WHAT THIS TASK INVOLVES — Would you retype the whole listing exactly?

═══ DATA FOR PROCESSING ═══

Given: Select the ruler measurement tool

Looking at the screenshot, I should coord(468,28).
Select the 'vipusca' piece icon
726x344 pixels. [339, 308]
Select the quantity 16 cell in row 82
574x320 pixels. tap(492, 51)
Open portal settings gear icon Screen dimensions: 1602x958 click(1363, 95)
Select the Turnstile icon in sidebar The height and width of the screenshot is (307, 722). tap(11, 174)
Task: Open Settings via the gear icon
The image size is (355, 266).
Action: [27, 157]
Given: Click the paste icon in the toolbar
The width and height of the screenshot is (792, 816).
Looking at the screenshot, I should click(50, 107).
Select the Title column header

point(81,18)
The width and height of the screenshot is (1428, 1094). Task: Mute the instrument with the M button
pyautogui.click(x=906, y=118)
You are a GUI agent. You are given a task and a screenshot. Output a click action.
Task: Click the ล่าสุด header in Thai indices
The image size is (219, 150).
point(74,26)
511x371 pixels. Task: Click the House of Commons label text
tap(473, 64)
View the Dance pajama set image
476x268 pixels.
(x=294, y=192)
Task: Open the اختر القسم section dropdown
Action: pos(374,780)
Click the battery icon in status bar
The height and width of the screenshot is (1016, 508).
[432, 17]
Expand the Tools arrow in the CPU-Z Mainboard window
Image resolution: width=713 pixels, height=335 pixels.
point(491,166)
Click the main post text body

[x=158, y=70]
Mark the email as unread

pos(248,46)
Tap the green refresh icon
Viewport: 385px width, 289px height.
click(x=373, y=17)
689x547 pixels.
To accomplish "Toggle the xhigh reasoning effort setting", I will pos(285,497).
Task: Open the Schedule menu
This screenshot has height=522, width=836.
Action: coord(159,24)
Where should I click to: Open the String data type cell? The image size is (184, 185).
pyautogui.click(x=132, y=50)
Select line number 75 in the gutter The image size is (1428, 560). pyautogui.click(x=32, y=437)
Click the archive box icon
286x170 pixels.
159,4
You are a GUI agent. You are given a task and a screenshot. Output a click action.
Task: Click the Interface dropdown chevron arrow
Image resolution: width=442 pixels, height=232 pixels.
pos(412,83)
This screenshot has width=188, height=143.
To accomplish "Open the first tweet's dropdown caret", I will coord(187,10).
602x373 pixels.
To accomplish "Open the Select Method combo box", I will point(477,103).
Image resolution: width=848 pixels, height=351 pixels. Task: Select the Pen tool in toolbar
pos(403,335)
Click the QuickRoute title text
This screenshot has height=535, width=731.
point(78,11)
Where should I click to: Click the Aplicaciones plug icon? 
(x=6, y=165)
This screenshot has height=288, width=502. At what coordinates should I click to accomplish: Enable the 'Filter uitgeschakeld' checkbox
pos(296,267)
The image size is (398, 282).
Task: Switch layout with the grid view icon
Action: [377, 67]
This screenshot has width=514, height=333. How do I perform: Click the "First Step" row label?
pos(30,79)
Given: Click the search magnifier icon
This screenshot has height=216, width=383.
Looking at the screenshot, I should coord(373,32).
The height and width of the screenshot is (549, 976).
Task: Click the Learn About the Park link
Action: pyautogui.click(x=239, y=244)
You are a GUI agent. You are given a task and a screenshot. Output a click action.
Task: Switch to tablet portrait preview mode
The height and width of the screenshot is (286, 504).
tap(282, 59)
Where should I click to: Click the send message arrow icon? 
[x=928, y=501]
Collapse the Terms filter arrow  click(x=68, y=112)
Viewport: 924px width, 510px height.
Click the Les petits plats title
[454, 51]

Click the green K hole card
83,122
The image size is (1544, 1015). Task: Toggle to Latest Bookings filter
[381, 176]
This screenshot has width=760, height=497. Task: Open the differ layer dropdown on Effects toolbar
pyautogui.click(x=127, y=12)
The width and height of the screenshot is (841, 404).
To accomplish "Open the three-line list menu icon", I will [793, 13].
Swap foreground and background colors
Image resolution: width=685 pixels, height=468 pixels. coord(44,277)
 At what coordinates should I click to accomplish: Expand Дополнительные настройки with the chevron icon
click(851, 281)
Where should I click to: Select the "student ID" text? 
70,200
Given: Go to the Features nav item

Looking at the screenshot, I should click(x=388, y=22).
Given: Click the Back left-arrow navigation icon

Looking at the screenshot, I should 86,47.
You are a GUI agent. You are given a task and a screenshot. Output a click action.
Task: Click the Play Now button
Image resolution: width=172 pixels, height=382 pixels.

═══

REPLY —
Given: Select the ruler measurement tool

Looking at the screenshot, I should coord(468,28).
Select the 'vipusca' piece icon
726x344 pixels. [339, 308]
Select the quantity 16 cell in row 82
574x320 pixels. tap(492, 51)
Open portal settings gear icon Screen dimensions: 1602x958 click(1363, 95)
Select the Turnstile icon in sidebar The height and width of the screenshot is (307, 722). tap(11, 174)
Task: Open Settings via the gear icon
The image size is (355, 266).
Action: [27, 157]
Given: Click the paste icon in the toolbar
The width and height of the screenshot is (792, 816).
Looking at the screenshot, I should click(50, 107).
Select the Title column header

point(81,18)
The width and height of the screenshot is (1428, 1094). Task: Mute the instrument with the M button
pyautogui.click(x=906, y=118)
You are a GUI agent. You are given a task and a screenshot. Output a click action.
Task: Click the ล่าสุด header in Thai indices
The image size is (219, 150).
point(74,26)
511x371 pixels. Task: Click the House of Commons label text
tap(473, 64)
View the Dance pajama set image
476x268 pixels.
(x=294, y=192)
Task: Open the اختر القسم section dropdown
Action: pos(374,780)
Click the battery icon in status bar
The height and width of the screenshot is (1016, 508).
[432, 17]
Expand the Tools arrow in the CPU-Z Mainboard window
Image resolution: width=713 pixels, height=335 pixels.
point(491,166)
Click the main post text body

[x=158, y=70]
Mark the email as unread

pos(248,46)
Tap the green refresh icon
Viewport: 385px width, 289px height.
click(x=373, y=17)
689x547 pixels.
To accomplish "Toggle the xhigh reasoning effort setting", I will pos(285,497).
Task: Open the Schedule menu
This screenshot has height=522, width=836.
Action: coord(159,24)
Where should I click to: Open the String data type cell? The image size is (184, 185).
pyautogui.click(x=132, y=50)
Select line number 75 in the gutter The image size is (1428, 560). pyautogui.click(x=32, y=437)
Click the archive box icon
286x170 pixels.
159,4
You are a GUI agent. You are given a task and a screenshot. Output a click action.
Task: Click the Interface dropdown chevron arrow
Image resolution: width=442 pixels, height=232 pixels.
pos(412,83)
This screenshot has width=188, height=143.
To accomplish "Open the first tweet's dropdown caret", I will coord(187,10).
602x373 pixels.
To accomplish "Open the Select Method combo box", I will point(477,103).
Image resolution: width=848 pixels, height=351 pixels. Task: Select the Pen tool in toolbar
pos(403,335)
Click the QuickRoute title text
This screenshot has height=535, width=731.
point(78,11)
Where should I click to: Click the Aplicaciones plug icon? 
(x=6, y=165)
This screenshot has height=288, width=502. At what coordinates should I click to accomplish: Enable the 'Filter uitgeschakeld' checkbox
pos(296,267)
The image size is (398, 282).
Task: Switch layout with the grid view icon
Action: [377, 67]
This screenshot has width=514, height=333. How do I perform: Click the "First Step" row label?
pos(30,79)
Given: Click the search magnifier icon
This screenshot has height=216, width=383.
Looking at the screenshot, I should coord(373,32).
The height and width of the screenshot is (549, 976).
Task: Click the Learn About the Park link
Action: pyautogui.click(x=239, y=244)
You are a GUI agent. You are given a task and a screenshot. Output a click action.
Task: Switch to tablet portrait preview mode
The height and width of the screenshot is (286, 504).
tap(282, 59)
Where should I click to: Click the send message arrow icon? 
[x=928, y=501]
Collapse the Terms filter arrow  click(x=68, y=112)
Viewport: 924px width, 510px height.
Click the Les petits plats title
[454, 51]

Click the green K hole card
83,122
The image size is (1544, 1015). Task: Toggle to Latest Bookings filter
[381, 176]
This screenshot has width=760, height=497. Task: Open the differ layer dropdown on Effects toolbar
pyautogui.click(x=127, y=12)
The width and height of the screenshot is (841, 404).
To accomplish "Open the three-line list menu icon", I will [793, 13].
Swap foreground and background colors
Image resolution: width=685 pixels, height=468 pixels. coord(44,277)
 At what coordinates should I click to accomplish: Expand Дополнительные настройки with the chevron icon
click(851, 281)
Where should I click to: Select the "student ID" text? 
70,200
Given: Go to the Features nav item

Looking at the screenshot, I should click(x=388, y=22).
Given: Click the Back left-arrow navigation icon

Looking at the screenshot, I should 86,47.
You are a GUI agent. You are given a task and a screenshot. Output a click action.
Task: Click the Play Now button
Image resolution: width=172 pixels, height=382 pixels.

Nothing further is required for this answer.